*DATA LISTING*
##########
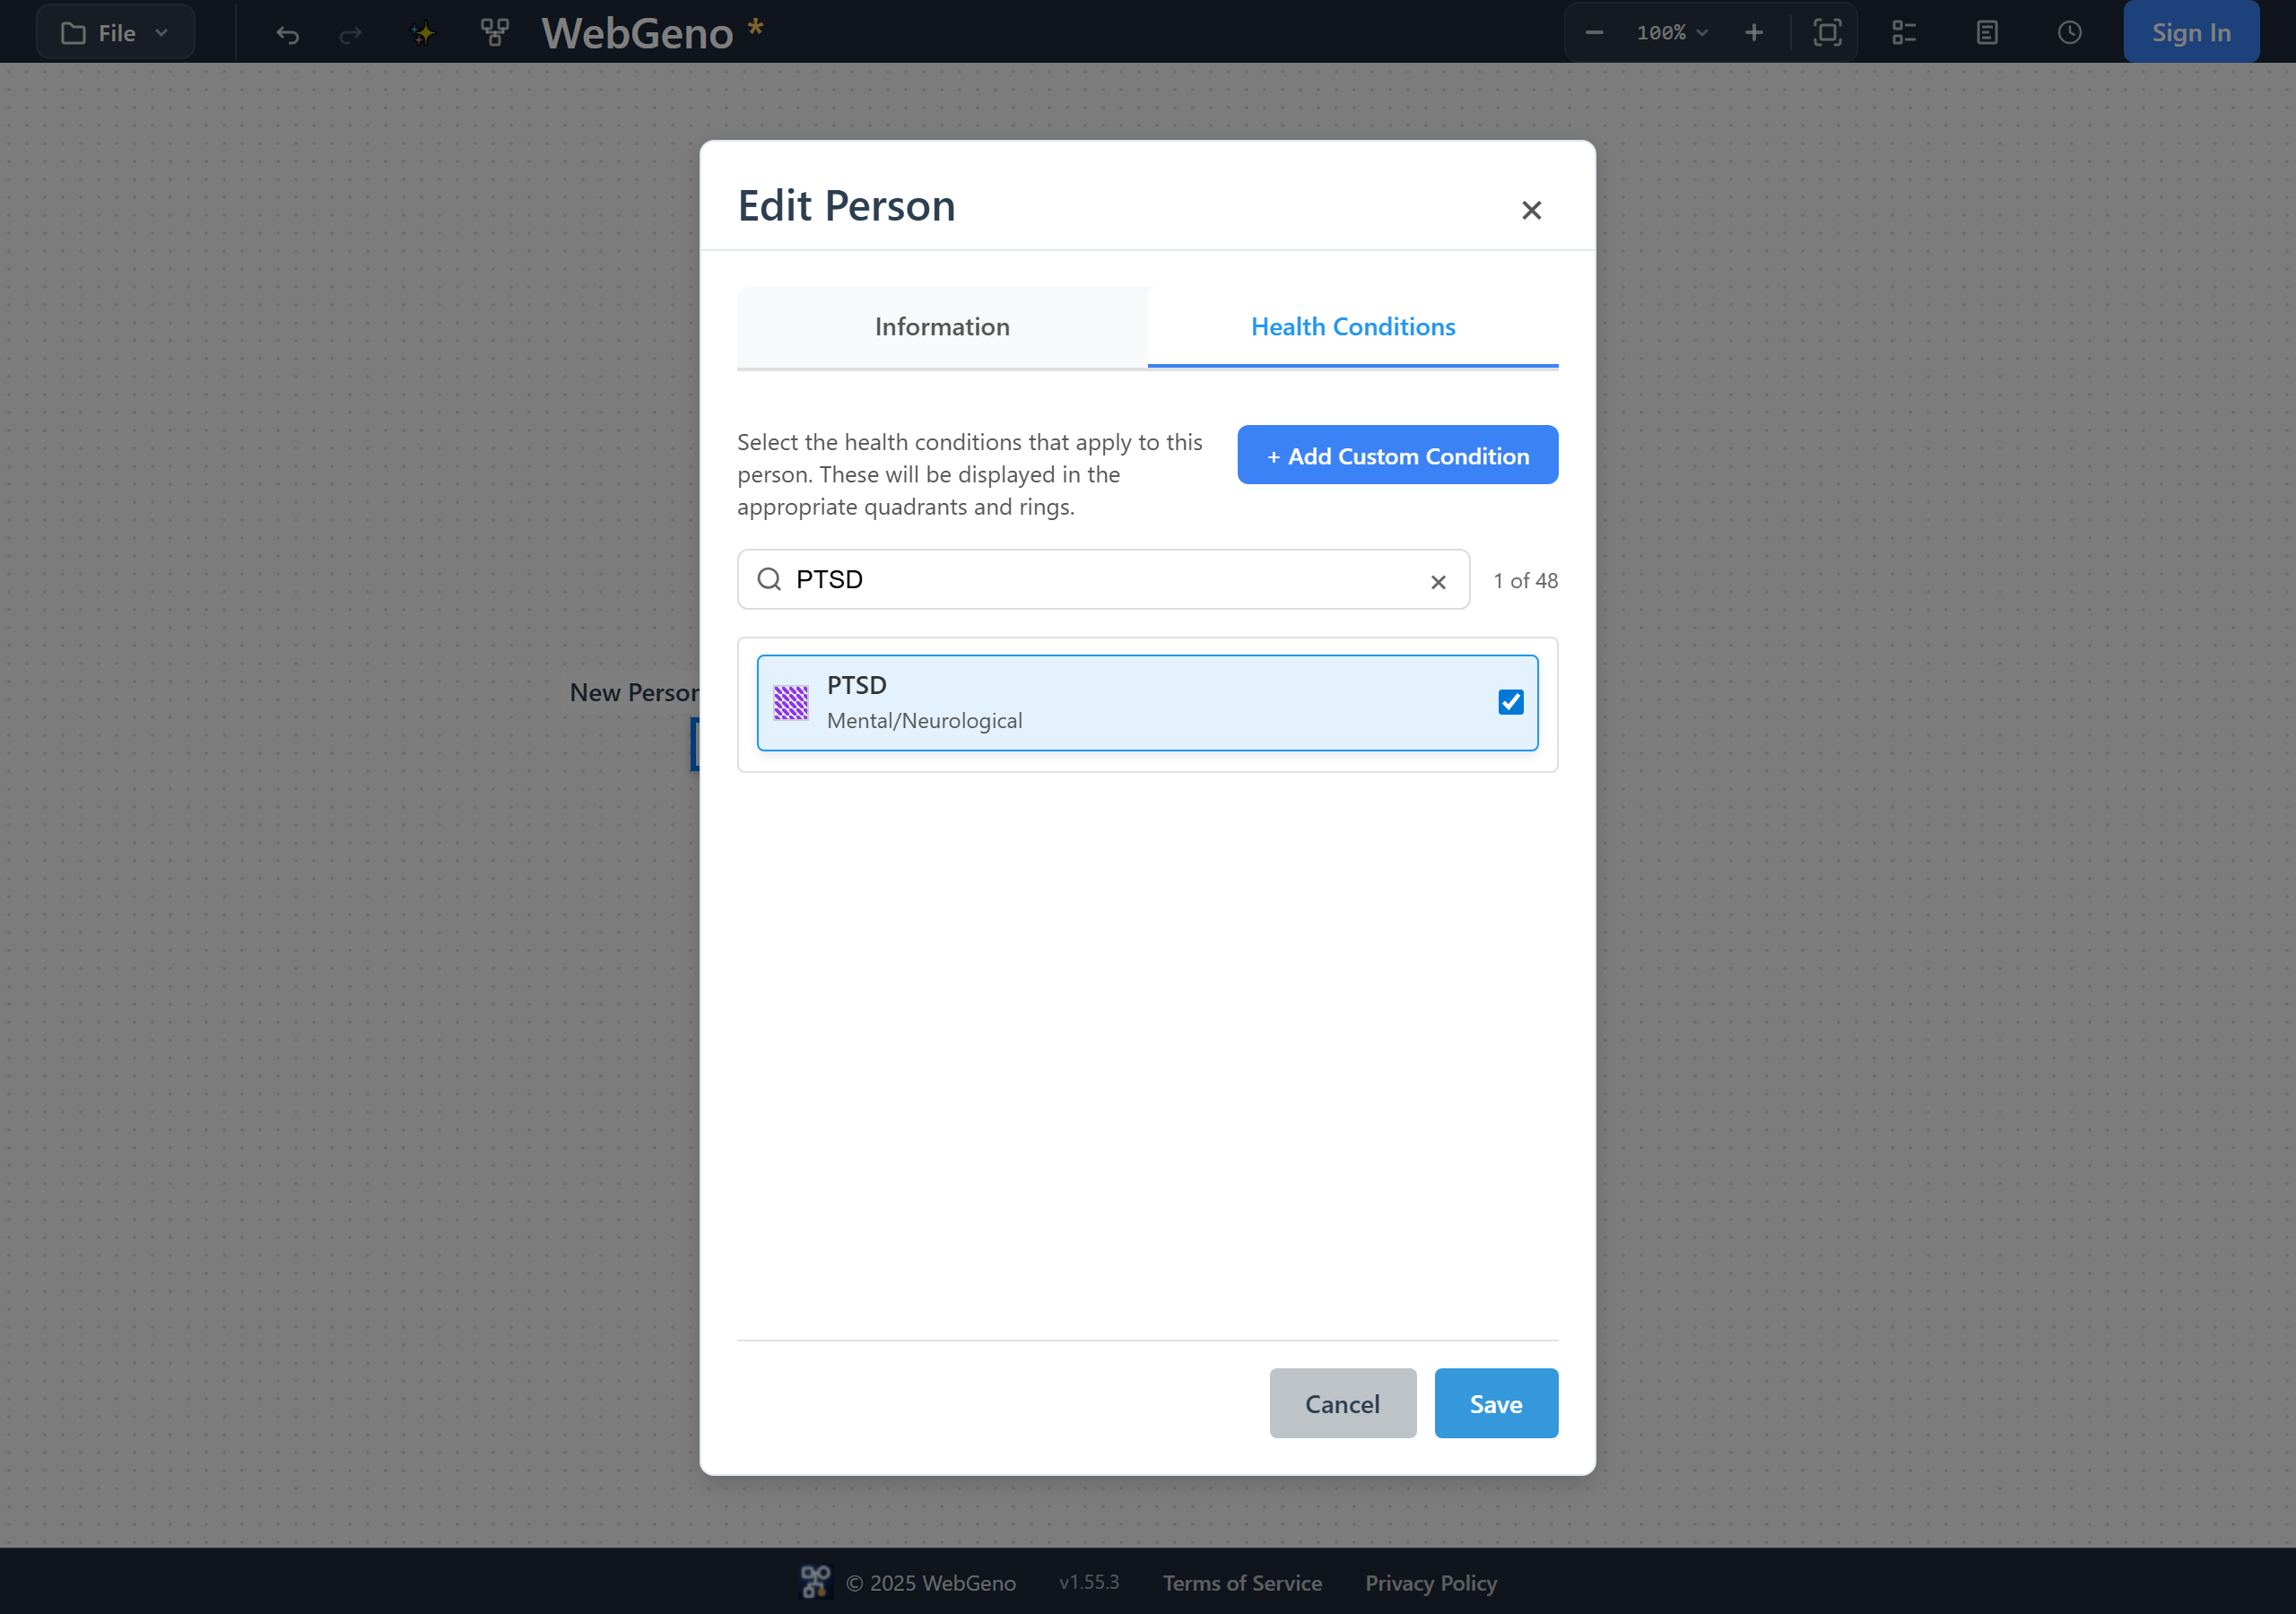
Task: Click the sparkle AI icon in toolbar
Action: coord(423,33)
##########
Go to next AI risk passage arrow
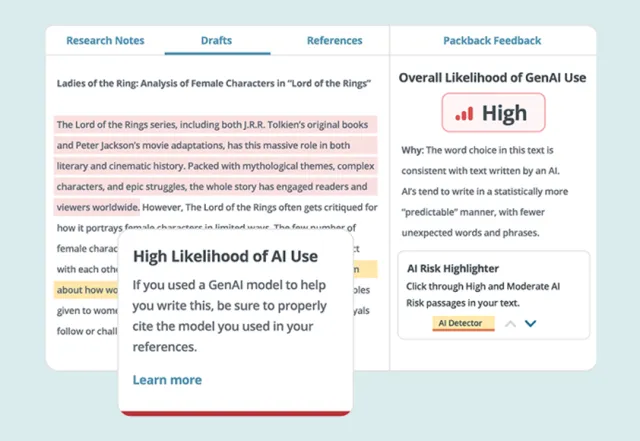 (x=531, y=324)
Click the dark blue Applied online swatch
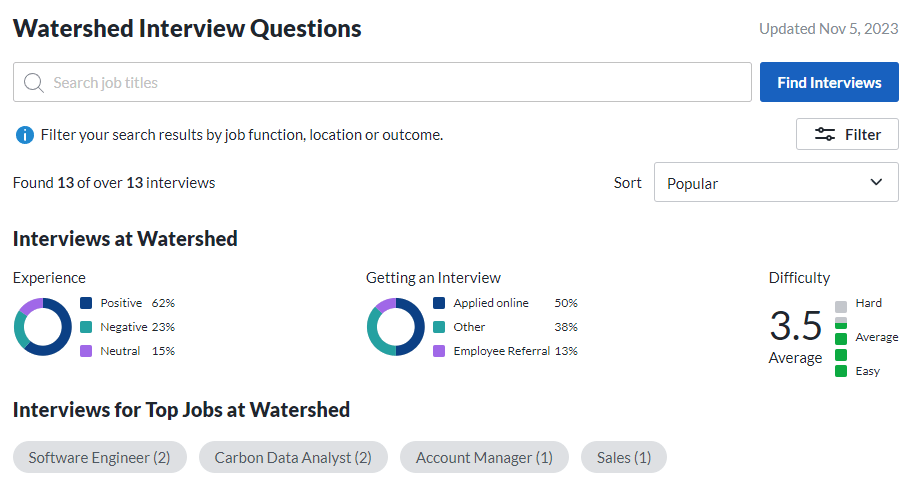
##########
*ASSIGNMENT*
Beginning at the line that has "Go to next AI risk passage arrow" and ending at the line that has "Click the dark blue Applied online swatch", restate the listing above word for word, pictures left out.

*RESULT*
Go to next AI risk passage arrow
 (x=531, y=324)
Click the dark blue Applied online swatch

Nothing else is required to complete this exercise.